Some features of Boston’s community newspapers will survive the industry’s painful shift to digital media. Coupons, local news coverage, and targeted advertising are even more effective on the Internet than they are in print. Death notices, though, pose a different problem. Small newspaper obituaries require a captive audience—people generally do not scour the Internet for such announcements to read in their free time. The form is already fading into obsolescence; we chronicle our lives in such detail on Facebook, Twitter and our blogs that a summary upon our death seems redundant. Indeed, Facebook now offers the option of “memorializing” the pages of dead users, freezing the status updates and wall posts for posterity.

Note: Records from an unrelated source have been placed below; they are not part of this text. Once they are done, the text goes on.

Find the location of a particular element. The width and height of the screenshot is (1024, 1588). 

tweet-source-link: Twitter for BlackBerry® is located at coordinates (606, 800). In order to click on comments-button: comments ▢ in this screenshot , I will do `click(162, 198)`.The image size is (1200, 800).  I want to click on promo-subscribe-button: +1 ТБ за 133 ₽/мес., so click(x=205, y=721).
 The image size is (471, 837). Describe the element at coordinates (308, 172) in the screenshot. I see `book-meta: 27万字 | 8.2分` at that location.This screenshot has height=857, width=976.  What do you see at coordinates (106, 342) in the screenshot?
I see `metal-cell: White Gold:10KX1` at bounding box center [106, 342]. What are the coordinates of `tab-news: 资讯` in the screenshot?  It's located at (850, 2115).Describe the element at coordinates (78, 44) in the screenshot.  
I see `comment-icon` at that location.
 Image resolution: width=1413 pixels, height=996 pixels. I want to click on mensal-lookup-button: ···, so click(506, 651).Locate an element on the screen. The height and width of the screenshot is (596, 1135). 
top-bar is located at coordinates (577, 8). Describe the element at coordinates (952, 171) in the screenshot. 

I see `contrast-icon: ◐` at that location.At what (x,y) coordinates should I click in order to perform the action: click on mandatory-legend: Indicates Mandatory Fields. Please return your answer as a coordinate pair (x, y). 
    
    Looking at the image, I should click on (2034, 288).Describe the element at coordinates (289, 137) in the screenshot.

It’s a shame. These pieces provide some of the rawest insights that the media has to offer into a rapidly vanishing city. As individuals are priced out of the neighborhoods where they grew up, the sharp contours of Boston’s wildly diverse, culturally distinct neighborhoods are being replaced by the flat surface of a bland, gentrified metropolis. There’s also a populist appeal to these obituaries that should not be overlooked—if former spies and concert trombonists deserve eulogies in The Times, why not a children’s librarian? Her Spartan characterization only adds to her appeal. For all we know, the real Martha C. Engler might have been crotchety, selfish, or cold. But as far as The Dorchester Reporter is concerned, her life can be aptly summarized in five subject clauses. Reductive? Probably. But it also leaves room for us to find a bit of ourselves in Ms. Engler—and that unintended poignancy is certainly something worth eulogizing.

Abigail B. Lind ’12, a Crimson arts columnist, is an English concentrator in Currier House.